I had some code that I decided to migrate from TenPy, but unfortunately performance is far worse for some reason. The relevant part of the Julia code is this:

disordered_distance(i, j, dx) = abs(j - i + dx[j] - dx[i])

function build_rydberg_hamiltonian(L, Δ, Ω, σ, t, V, seed)
    # Random displacements per site, uniform in [-sigma/2, sigma/2]
    rng = MersenneTwister(seed)
    dx = (rand(rng, L) .- 0.5) .* σ

    Vphys = ℂ^2
    physical_spaces = fill(Vphys, L)

    σx = TensorMap([0 1; 1 0], Vphys ← Vphys)
    σz = TensorMap([1 0; 0 -1], Vphys ← Vphys)
    Id = id(Vphys)
    Nop = (Id + σz) / 2
    Sp = TensorMap([0 1; 0 0], Vphys ← Vphys)
    Sm = TensorMap([0 0; 1 0], Vphys ← Vphys)

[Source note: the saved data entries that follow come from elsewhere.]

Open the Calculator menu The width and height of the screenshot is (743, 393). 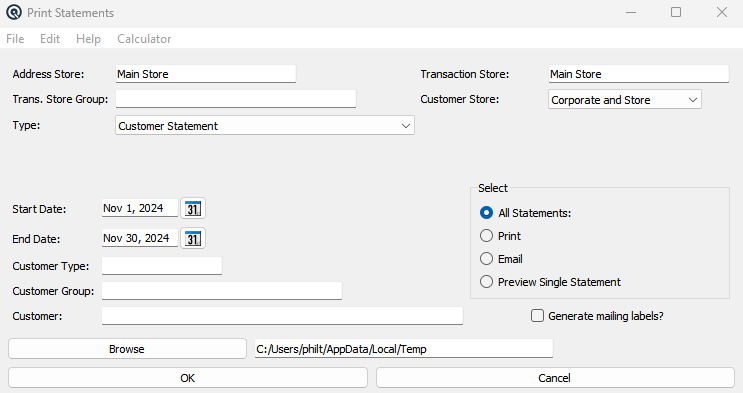point(144,39)
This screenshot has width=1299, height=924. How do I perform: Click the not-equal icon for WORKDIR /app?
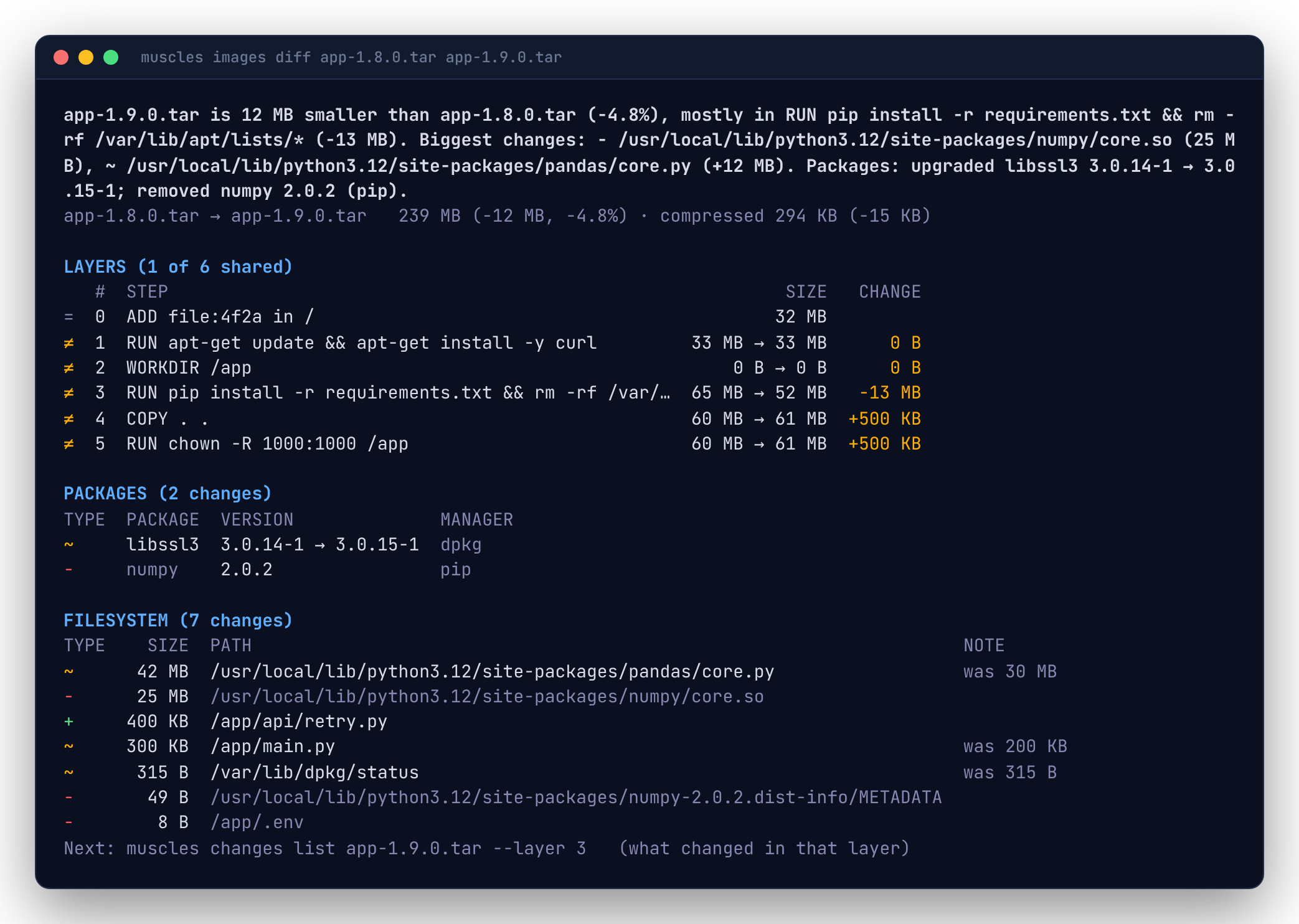tap(68, 368)
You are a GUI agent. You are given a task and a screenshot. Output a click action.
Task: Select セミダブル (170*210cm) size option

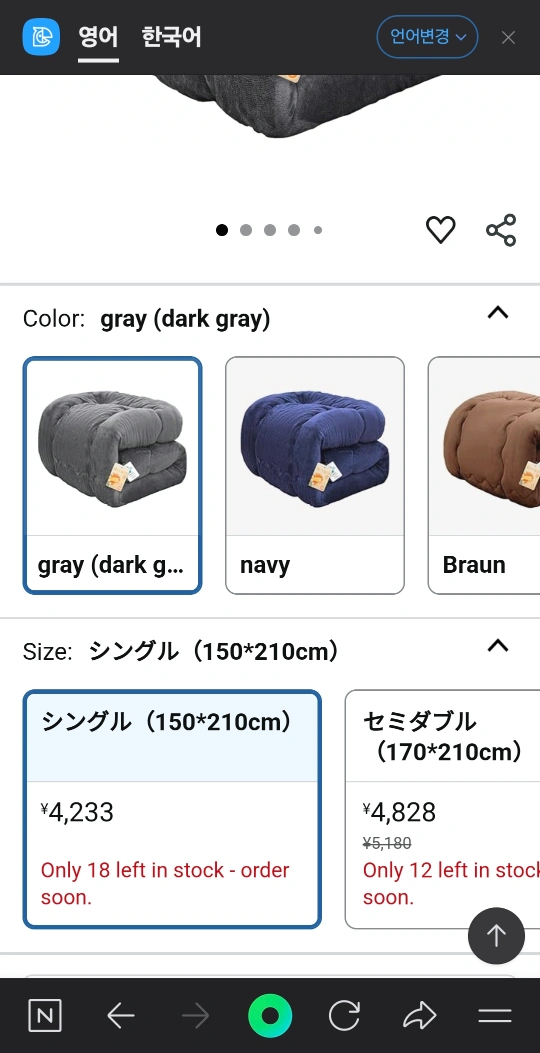point(443,809)
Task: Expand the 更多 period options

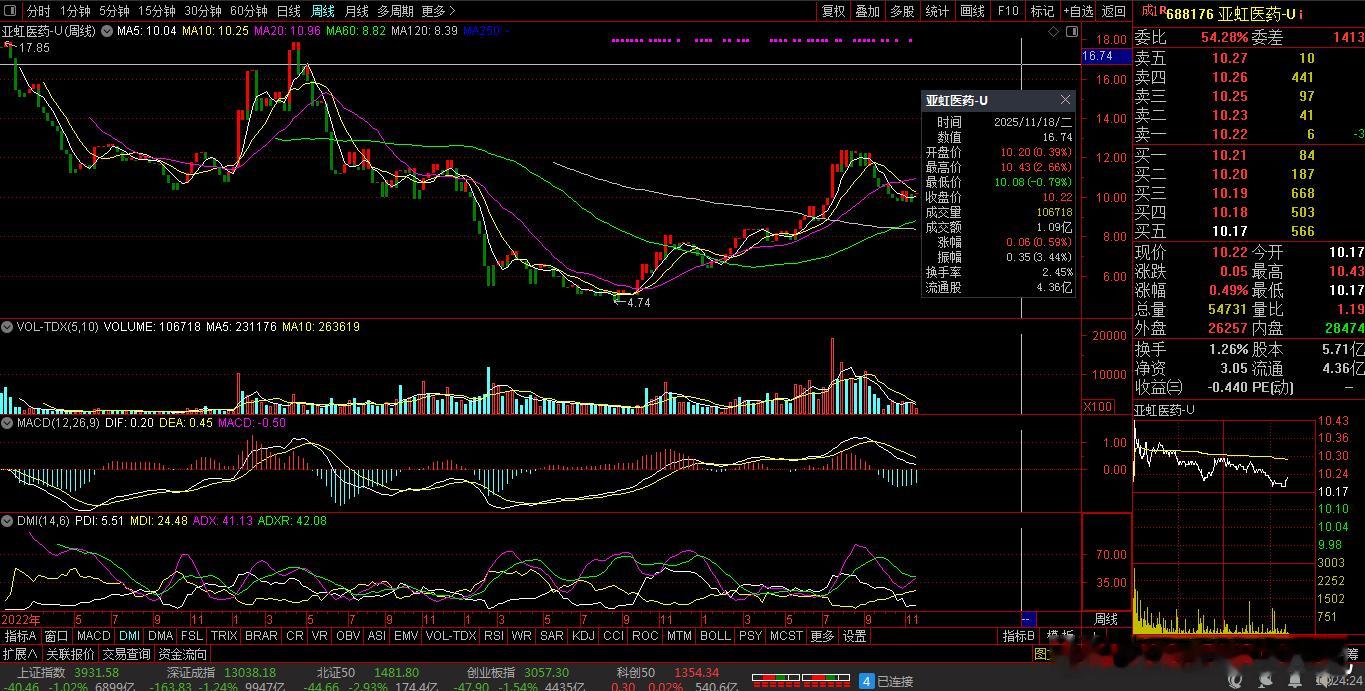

    lattice = fill(Vphys, L)

    on_site_terms = [(i,) => -Δ * Nop + Ω * σx for i in 1:L]
    interaction_terms = []
    for i in 1:L, j in 1:L 
        if i < j
            r = disordered_distance(i,j,dx)
            Vij = V/r^6
            tij = t/r^3
            push!(interaction_terms, (i,j) => Vij*Nop⊗Nop + tij * ( Sp ⊗ Sm + Sm⊗Sp)) 
        end
    end
    H = FiniteMPOHamiltonian(lattice, on_site_terms..., interaction_terms...) 

    return H, physical_spaces
end

# Sample values 
Δ = 1.0; Ω = 1.0; V = 1.0; t=1.0;
L = 25
chi_max = 50
psi = FiniteMPS(L, ComplexSpace(2), ComplexSpace(chi_max))

H, physical_spaces = build_rydberg_hamiltonian(L, Δ, Ω, sigma, t, V, seed)

psi, envs, dmrg_info = find_groundstate!(psi, H, DMRG(; maxiter=10))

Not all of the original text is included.